Identify every line in the listing below that contains the word "accomplish", and copy each of those lines. Matching is case-sensitive.

Data items:
┄┄┄┄┄┄

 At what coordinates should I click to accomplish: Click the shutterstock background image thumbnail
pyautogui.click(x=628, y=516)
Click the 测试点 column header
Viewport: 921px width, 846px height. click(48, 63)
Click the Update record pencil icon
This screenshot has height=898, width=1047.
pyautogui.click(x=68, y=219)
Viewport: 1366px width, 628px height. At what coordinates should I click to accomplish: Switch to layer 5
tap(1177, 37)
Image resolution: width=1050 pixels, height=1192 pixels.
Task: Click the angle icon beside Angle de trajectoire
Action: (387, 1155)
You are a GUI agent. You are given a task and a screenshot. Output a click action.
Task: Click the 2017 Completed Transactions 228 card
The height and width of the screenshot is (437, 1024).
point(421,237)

┄┄┄┄┄┄

Full solution:
 At what coordinates should I click to accomplish: Click the shutterstock background image thumbnail
Viewport: 1366px width, 628px height. At what coordinates should I click to accomplish: Switch to layer 5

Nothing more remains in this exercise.